» Task prompt
Where a line of the entries holds the string "computer", copy that line.

[Stored data]
_ _ _ _ _ _ _

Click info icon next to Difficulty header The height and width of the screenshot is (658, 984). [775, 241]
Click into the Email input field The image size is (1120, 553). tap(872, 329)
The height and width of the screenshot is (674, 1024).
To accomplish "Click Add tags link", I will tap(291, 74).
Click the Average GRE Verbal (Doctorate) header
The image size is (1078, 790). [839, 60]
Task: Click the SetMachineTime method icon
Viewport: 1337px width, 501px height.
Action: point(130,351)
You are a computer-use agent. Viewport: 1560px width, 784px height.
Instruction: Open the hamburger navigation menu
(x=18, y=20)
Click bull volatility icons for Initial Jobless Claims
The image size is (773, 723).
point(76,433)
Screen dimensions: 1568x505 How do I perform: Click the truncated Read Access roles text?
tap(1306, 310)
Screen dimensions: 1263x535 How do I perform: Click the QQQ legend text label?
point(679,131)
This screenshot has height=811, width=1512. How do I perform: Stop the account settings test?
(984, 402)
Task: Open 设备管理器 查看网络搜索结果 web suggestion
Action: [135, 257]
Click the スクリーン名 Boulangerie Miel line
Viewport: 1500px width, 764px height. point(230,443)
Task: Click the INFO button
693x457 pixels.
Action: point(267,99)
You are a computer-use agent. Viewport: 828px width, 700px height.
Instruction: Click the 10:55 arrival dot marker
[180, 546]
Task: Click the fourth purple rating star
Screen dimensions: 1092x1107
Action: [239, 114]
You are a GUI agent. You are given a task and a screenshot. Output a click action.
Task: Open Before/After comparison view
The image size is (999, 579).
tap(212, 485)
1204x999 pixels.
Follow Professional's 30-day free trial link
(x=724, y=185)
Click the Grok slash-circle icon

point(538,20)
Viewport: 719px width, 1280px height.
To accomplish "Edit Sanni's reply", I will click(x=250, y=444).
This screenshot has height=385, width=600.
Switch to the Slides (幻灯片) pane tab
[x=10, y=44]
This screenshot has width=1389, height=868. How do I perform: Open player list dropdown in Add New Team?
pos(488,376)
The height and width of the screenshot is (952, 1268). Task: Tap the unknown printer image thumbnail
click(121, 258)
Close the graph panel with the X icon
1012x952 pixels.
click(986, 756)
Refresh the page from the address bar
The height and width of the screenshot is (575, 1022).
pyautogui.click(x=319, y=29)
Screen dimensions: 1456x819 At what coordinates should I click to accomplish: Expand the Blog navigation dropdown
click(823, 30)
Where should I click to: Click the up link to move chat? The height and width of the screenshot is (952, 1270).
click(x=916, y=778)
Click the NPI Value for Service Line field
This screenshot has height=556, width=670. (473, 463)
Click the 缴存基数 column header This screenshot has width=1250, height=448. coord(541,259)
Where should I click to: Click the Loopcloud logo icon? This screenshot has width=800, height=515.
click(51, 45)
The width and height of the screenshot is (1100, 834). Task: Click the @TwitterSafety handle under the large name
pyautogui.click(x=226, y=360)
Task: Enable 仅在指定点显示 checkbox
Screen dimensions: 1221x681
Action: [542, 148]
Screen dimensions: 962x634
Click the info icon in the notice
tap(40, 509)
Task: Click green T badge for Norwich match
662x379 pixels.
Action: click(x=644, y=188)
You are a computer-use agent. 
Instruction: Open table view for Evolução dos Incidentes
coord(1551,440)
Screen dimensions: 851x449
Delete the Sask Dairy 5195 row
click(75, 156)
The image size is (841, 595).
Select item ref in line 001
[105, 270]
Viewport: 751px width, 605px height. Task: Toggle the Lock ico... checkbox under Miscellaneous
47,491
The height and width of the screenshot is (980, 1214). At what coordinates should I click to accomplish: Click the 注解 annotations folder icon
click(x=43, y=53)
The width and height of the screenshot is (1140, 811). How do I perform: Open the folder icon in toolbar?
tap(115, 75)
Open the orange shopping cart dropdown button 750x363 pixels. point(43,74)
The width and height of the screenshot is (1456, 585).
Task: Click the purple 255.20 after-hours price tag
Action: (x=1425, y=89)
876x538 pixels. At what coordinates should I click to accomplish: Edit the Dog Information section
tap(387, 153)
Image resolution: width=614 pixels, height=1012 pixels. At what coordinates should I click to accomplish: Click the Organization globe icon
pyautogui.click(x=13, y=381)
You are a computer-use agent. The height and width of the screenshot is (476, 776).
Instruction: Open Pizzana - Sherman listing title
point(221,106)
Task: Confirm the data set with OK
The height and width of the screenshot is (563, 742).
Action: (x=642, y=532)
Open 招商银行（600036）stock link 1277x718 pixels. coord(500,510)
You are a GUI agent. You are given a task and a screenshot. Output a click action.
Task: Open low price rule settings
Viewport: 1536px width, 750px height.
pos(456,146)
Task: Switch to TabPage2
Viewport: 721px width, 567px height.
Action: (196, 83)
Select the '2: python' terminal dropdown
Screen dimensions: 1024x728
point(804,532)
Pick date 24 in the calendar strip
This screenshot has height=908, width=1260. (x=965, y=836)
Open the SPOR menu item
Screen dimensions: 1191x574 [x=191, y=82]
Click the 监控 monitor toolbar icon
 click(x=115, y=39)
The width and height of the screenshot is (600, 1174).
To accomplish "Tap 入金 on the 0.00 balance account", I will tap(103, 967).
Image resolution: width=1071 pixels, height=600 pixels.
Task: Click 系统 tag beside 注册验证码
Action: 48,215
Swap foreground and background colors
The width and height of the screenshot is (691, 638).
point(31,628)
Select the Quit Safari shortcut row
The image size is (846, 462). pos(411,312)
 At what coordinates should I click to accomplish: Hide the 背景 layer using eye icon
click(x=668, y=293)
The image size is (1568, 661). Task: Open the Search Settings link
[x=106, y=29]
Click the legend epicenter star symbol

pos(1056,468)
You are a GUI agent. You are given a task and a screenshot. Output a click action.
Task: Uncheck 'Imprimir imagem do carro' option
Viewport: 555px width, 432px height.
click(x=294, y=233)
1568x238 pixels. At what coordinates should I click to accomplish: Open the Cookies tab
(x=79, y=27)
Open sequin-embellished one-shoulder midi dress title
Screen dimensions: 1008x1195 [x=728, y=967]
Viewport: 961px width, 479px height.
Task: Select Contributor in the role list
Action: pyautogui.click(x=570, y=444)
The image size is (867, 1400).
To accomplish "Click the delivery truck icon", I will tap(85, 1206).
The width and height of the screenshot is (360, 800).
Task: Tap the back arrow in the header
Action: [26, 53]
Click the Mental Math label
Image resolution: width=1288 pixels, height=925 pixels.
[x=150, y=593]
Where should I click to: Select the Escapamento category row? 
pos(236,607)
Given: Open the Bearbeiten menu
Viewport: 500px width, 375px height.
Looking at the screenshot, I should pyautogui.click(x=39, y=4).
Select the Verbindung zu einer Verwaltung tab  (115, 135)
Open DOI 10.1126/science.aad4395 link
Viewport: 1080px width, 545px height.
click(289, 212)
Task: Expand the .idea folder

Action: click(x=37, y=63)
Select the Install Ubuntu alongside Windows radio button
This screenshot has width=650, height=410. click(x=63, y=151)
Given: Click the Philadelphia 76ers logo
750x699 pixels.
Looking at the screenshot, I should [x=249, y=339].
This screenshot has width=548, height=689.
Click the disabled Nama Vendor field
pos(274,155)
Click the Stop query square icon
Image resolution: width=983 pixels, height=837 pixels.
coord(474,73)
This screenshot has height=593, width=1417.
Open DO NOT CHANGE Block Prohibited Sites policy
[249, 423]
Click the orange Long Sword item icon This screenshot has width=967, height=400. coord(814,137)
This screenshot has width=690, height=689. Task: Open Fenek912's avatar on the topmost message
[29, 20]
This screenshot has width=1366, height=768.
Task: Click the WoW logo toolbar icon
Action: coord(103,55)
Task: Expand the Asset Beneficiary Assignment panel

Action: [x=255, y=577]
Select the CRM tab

_ _ _ _ _ _ _

» Task solution
You are a computer-use agent. Viewport: 1560px width, 784px height.
You are a computer-use agent. Viewport: 828px width, 700px height.
You are a computer-use agent. 
You are a computer-use agent. The height and width of the screenshot is (476, 776).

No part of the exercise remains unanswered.